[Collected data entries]
##########
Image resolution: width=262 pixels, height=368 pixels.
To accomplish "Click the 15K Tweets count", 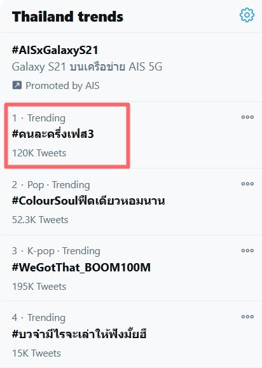I will (x=36, y=353).
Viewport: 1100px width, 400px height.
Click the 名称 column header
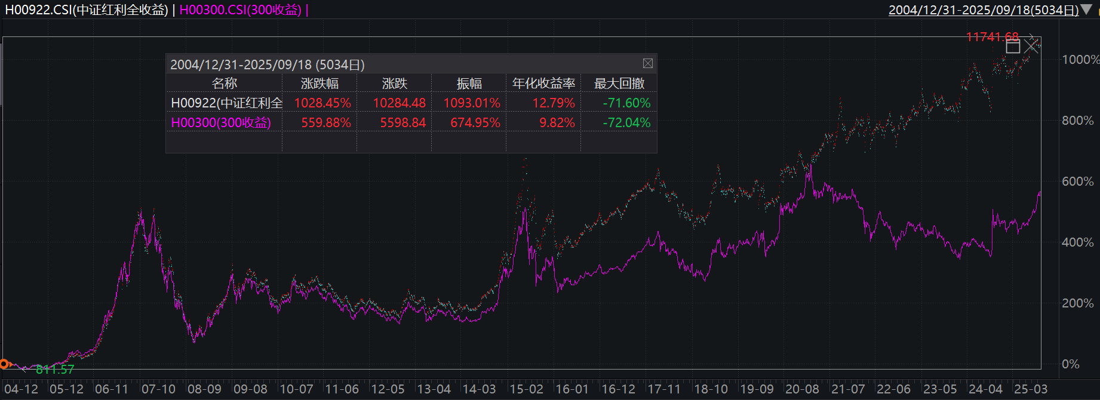tap(224, 84)
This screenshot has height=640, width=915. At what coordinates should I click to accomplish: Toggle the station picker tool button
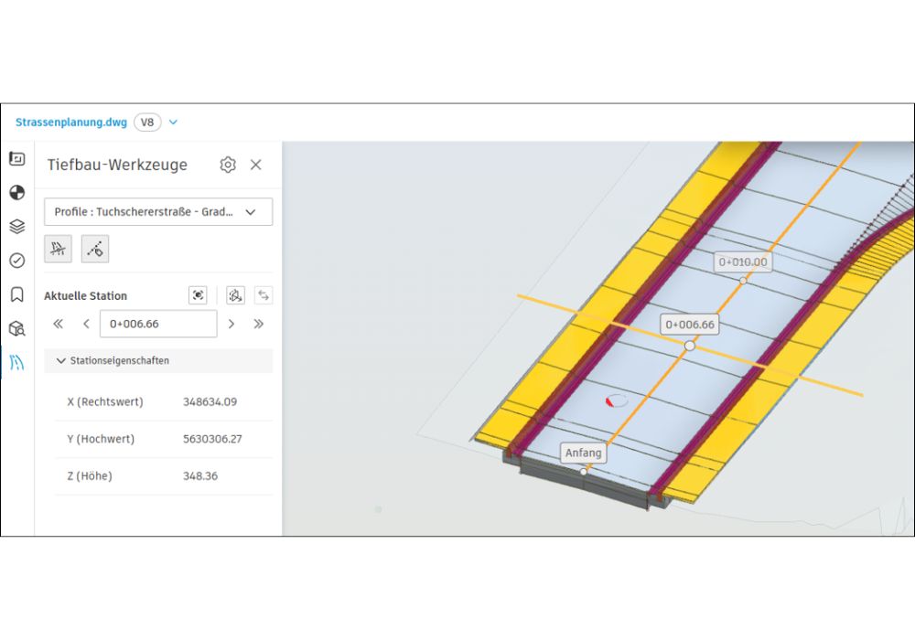[x=95, y=248]
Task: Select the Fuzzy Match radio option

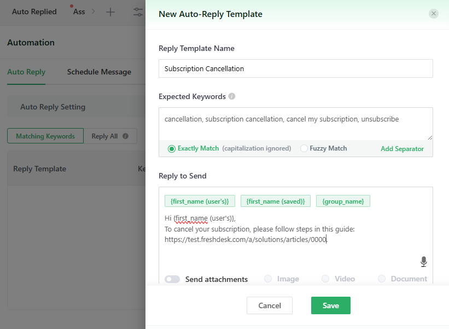Action: coord(304,148)
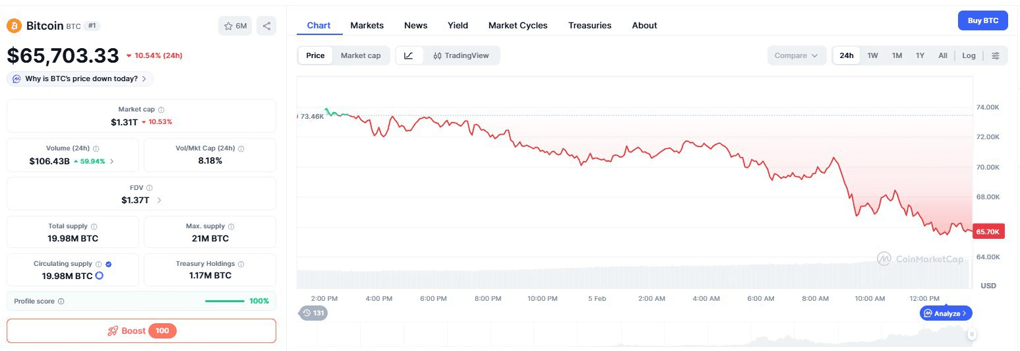Click the share icon next to Bitcoin
The image size is (1020, 351).
[x=266, y=26]
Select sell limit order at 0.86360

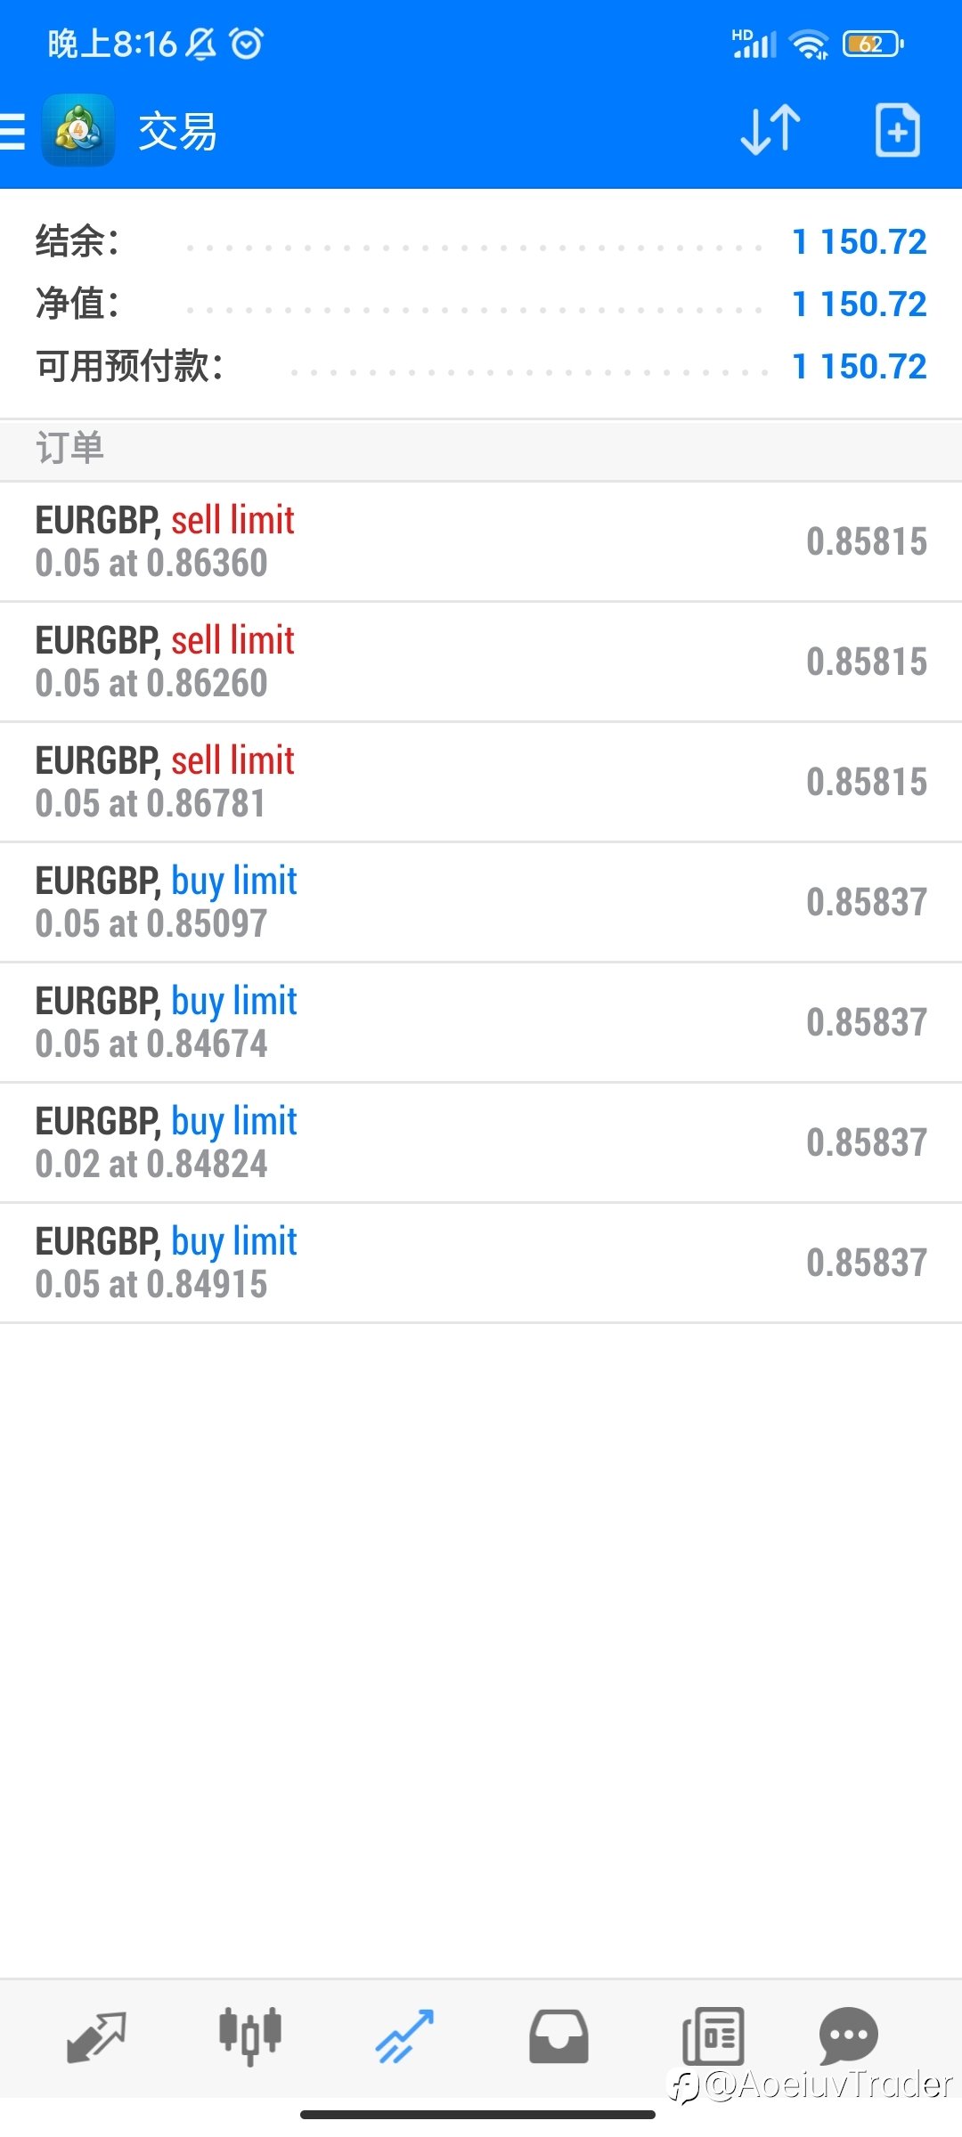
##########
__Exercise brief__
Restate word for word the lines from the one holding "This screenshot has" down through the last line of the records above, and do not include the pictures.

__Your solution__
This screenshot has height=640, width=915. At what coordinates should I click to accomplish: Toggle the station picker tool button
[x=95, y=248]
Task: Select the Fuzzy Match radio option

Action: coord(304,148)
Click the share icon next to Bitcoin
The image size is (1020, 351).
[x=266, y=26]
Select sell limit order at 0.86360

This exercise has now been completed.